Predicting disease progression over time is challenging despite the available literature data.

AIM

To assess whether baseline clinical variables of MS patients would predict the conversion to progressive phase of the disease.

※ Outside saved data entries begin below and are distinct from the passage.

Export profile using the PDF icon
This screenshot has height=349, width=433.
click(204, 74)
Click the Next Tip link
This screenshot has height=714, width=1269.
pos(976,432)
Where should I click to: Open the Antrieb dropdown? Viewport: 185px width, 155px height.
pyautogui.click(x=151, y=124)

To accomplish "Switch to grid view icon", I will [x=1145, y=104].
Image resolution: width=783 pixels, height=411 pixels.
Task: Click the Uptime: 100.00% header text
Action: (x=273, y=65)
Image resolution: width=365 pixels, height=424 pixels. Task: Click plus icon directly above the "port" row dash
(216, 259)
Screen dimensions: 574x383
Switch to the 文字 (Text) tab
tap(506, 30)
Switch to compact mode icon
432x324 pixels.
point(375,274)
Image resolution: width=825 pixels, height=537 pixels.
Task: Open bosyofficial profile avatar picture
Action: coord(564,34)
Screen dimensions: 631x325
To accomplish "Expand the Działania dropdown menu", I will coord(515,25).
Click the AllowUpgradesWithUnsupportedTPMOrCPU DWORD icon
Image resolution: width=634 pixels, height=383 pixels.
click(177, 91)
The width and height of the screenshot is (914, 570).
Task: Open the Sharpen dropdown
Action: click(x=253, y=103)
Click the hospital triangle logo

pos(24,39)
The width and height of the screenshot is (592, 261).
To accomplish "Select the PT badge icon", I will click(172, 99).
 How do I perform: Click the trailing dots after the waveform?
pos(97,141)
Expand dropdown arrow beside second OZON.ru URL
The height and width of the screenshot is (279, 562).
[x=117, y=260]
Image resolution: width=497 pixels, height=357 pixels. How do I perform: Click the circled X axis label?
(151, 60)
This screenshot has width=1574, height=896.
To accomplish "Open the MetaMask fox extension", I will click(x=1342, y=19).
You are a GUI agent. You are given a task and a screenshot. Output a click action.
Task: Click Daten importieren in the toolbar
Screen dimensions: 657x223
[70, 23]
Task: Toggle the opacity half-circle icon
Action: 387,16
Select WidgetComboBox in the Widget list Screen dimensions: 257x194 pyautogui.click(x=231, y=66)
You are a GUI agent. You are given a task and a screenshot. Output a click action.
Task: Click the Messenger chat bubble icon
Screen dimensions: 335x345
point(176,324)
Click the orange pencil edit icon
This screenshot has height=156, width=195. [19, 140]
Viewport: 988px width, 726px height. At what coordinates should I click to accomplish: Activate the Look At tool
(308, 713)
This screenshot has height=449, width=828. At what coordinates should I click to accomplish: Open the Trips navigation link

MATERIALS & METHODS: Utilizing the national MS registry, patients who had relapsing onsets and had confirmed EDSS score at baseline and follow-up visits were included. Primary progressive MS and CIS patients were excluded. Clinical variables (gender, age at onset, disease duration, number of relapses, EDSS score) were collected. The end point was conversion to secondary progressive MS. Chi Square and multivariable logistic regression were used to determine the influence of clinical variables on disease progression.

RESULTS

Data of 803 MS patients with relapsing onset were analyzed. Eighty five (10.6%) patients reached the end point. The risk of disease progression was significantly higher in men (p=0.015), in patients who developed MS≥40 years of age (p=0.041) and who had ≥3 relapses during their disease course (p<0.001). Spinal cord presentation at onset was predictive of progression (aOR=2.01; p=0.06) while optic neuritis at onset was associated with lower risk of progression (aOR=0.30; p=0.03). EDSS score at first visit did not influence disease progression when tested at 2 different cutoffs (EDSS<4 vs. ≥4 and EDSS<6 vs. ≥6) using multivariable logistic regression analysis (p=0.960 and p=0.866), respectively.

CONCLUSION

Men and patients who presented at age 40 yeas or beyond had increased risk of MS progression. Spinal cord symptoms at onset and 3 or more relapses were predictive of progression.

摘要

背景

尽管有现有文献数据,但预测疾病随时间的进展仍具有挑战性。

目的

评估多发性硬化症(MS)患者的基线临床变量是否能预测疾病向进展期的转变。

材料与方法

利用国家MS登记处的数据,纳入复发型起病且在基线和随访时确诊有扩展残疾状态量表(EDSS)评分的患者。原发性进展型MS和临床孤立综合征(CIS)患者被排除。收集临床变量(性别、发病年龄、病程、复发次数、EDSS评分)。终点是转变为继发进展型MS。采用卡方检验和多变量逻辑回归分析来确定临床变量对疾病进展情况的影响。

结果

对803例复发型起病的MS患者的数据进行了分析。八十五例(10.6%)患者达到终点。男性(p = 0.015)、发病年龄≥40岁的患者(p = 0.041)以及病程中复发≥3次的患者(p < 0.001)疾病进展的风险显著更高。起病时脊髓受累表现可预测疾病进展(校正比值比[aOR]=2.01;p = 0.06),而起病时视神经炎则与较低的疾病进展风险相关(aOR = 0.30;p = 0.03)。使用多变量逻辑回归分析在2个不同的临界值(EDSS < 4与≥4以及EDSS < 6与≥6)下进行检测时,首次就诊时的EDSS评分对疾病进展无影响(p分别为0.960和0.866)。

结论

男性以及40岁及以上起病的患者MS进展风险增加。起病时的脊髓症状以及3次或更多次复发可预测疾病进展。